En el Vaticano empiezan a acumularse dossier, procedentes no sólo de Francia, sino también de Alemania y de otros países en que se mantenía contacto entre la Iglesia y el mundo obrero.
En el Vaticano empiezan a acumularse dossier, procedentes no sólo de Francia, sino también de Alemania y de otros países en que se mantenía contacto entre la Iglesia y el mundo obrero.
Las peregrinaciones de la Francia del Trabajo a Roma
desde 1885: los patrones y obreros buscaban una solución.
La Conferencia Internacional de Berlín
convocada en 1890 para iniciar una legislación obrera. El Emperador Guillermo
pidió ayuda al Papa.
En Austria, el barón de Vogelsang,
protestante convertido al catolicismo bajo la influencia de Ketteler, denuncia
la miseria inmerecida de los obreros y sostiene vigorosamente la necesidad de
una intervención del Estado.
En Inglaterra, el Cardenal Manning
interviene en 1889, en la huelga de portuarios de Londres y obtiene de los
patronos ciertas ventajas para los obreros.
En efecto, la huelga de los estibadores de Londres en
1889, de más de 250 mil obreros había estancado la vida económica de la Nación
y dejó sin pan a miles de hogares; en centenares de buques se pudrían las
mercancías. Los obreros eran agitados por Burns.

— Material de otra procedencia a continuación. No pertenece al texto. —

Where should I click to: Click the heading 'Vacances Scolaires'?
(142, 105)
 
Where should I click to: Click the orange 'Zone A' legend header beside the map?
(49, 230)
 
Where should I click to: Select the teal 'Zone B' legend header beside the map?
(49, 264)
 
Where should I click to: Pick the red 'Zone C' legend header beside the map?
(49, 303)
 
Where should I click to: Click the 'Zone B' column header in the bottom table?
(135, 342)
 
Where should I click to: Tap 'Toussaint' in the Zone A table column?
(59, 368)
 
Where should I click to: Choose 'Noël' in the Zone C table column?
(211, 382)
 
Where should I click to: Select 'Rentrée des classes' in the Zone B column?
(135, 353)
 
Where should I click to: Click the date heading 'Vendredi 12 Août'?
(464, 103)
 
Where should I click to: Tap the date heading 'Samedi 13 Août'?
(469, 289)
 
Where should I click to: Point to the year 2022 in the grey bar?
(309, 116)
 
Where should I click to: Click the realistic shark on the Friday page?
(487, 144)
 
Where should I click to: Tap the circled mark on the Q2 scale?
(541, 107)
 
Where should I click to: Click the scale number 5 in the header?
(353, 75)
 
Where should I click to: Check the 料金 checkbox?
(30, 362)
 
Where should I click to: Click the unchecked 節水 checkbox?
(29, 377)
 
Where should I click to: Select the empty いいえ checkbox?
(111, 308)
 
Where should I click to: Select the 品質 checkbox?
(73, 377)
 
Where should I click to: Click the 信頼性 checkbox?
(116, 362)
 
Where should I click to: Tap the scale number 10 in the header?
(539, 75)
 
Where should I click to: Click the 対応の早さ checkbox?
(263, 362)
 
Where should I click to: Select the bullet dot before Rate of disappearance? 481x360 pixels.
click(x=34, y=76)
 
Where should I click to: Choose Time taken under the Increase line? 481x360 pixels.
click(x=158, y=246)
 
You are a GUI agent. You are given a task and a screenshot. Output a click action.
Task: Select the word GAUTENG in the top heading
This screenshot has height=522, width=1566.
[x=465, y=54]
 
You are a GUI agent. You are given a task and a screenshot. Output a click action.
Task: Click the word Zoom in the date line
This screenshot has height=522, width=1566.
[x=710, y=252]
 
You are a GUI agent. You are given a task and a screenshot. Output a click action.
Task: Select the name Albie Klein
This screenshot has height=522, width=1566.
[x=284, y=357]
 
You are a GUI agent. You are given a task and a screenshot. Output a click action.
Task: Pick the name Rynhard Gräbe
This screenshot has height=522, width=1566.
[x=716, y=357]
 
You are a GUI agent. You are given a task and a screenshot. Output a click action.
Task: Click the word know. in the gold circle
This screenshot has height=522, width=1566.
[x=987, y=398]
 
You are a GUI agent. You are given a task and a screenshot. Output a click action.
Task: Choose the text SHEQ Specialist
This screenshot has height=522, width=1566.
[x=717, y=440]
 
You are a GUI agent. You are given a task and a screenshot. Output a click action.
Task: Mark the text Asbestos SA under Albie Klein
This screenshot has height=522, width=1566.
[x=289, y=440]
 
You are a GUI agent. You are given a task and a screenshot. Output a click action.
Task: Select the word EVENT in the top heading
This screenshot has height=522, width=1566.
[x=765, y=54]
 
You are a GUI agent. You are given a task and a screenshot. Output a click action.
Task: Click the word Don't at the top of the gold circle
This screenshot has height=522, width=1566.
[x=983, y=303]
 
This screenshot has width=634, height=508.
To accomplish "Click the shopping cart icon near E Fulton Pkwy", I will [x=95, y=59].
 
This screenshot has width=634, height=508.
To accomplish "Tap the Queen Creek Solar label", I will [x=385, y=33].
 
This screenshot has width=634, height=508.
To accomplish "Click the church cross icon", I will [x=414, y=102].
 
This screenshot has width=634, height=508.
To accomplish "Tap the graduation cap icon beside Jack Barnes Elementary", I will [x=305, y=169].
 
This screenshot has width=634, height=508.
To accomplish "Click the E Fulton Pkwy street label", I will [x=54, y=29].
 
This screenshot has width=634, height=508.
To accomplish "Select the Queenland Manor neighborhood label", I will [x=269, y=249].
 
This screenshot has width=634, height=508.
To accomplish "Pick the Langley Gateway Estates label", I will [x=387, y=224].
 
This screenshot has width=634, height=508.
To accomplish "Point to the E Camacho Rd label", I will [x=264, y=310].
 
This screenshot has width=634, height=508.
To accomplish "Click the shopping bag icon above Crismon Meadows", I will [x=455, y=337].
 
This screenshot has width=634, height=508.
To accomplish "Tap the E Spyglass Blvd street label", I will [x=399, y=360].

Gracias a la mediación del incansable Cardenal Maning,
quien influyó en favor de los cargadores de muelles, se logró la solución que
fue llamada “la paz del Cardenal“.
En Estados Unidos, el cardenal Gibbons
acepta la defensa de los “caballeros del trabajo”, en 1886-1887... Mediante
algunas modificaciones en sus estatutos, León XIII admitió su legitimidad.
Apoyado por la gran mayoría de Obispos
norteamericanos, Gibbons había dirigido a Roma un memorial exponiendo la idea
de que en los Estados Unidos “la Iglesia tenía que basarse en el pueblo o verse
condenada a muerte”.
Monseñor Mermillod abrió en Suiza el
camino al catolicismo social. Deseaba ayudar a los católicos de Ginebra, que
eran en su mayoría emigrantes pobres.
A su alrededor se agrupó la Unión
de Friburgo, en la que se reunían los que trabajaban en la elaboración de
una doctrina social confrontando los diversos puntos de vista: franceses como
La Tour du Pin y Milcent, austríacos como el conde de Blome y Vogelsang, suizos
como Descurtins y Pitón, el teólogo alemán Lehmkuhl, etc.
Su impulsor fue Monseñor Mermillod y
las cuestiones materiales quedaron resueltas por el conde de Blome, que subrayó
el trabajo insustituible realizado por La Tour du Pin:
“El es el verdadero fundador de esta
Unión; el concibió la idea; él la organizó y es él, aunque no aparezca, el que
sostiene y mantiene su creación”.
En Friburgo se fue elaborando una
doctrina social católica progresivamente. Su contenido quedó ampliamente
sancionado en la encíclica de León XIII.
La encíclica Rerum novarum
Alertado regularmente sobre la necesidad de
proteger a la clase obrera a partir de todas las iniciativas de los católicos
sociales y de los informes que le enviaban, León XIII adquiere la convicción de
que hay que reunir todas las buenas voluntades y que él mismo tiene que tomar
posición en el asunto.
En aquellos finales del siglo XIX
resultaba urgente una intervención pontificia. Mientras el desarrollo
industrial llegaba a su apogeo – su símbolo era la Torre Eiffel, levantada para
la exposición universal de 1889 -, las manifestaciones populares se hacían cada
vez más violentas (Anzin en 1884, Decazeville en 1886, Fourmies el 1 de mayo de
1891, Chicago en 1886) y el movimiento obrero se ve solicitado por las
doctrinas de Proudhon, de Lasalle o de Marx.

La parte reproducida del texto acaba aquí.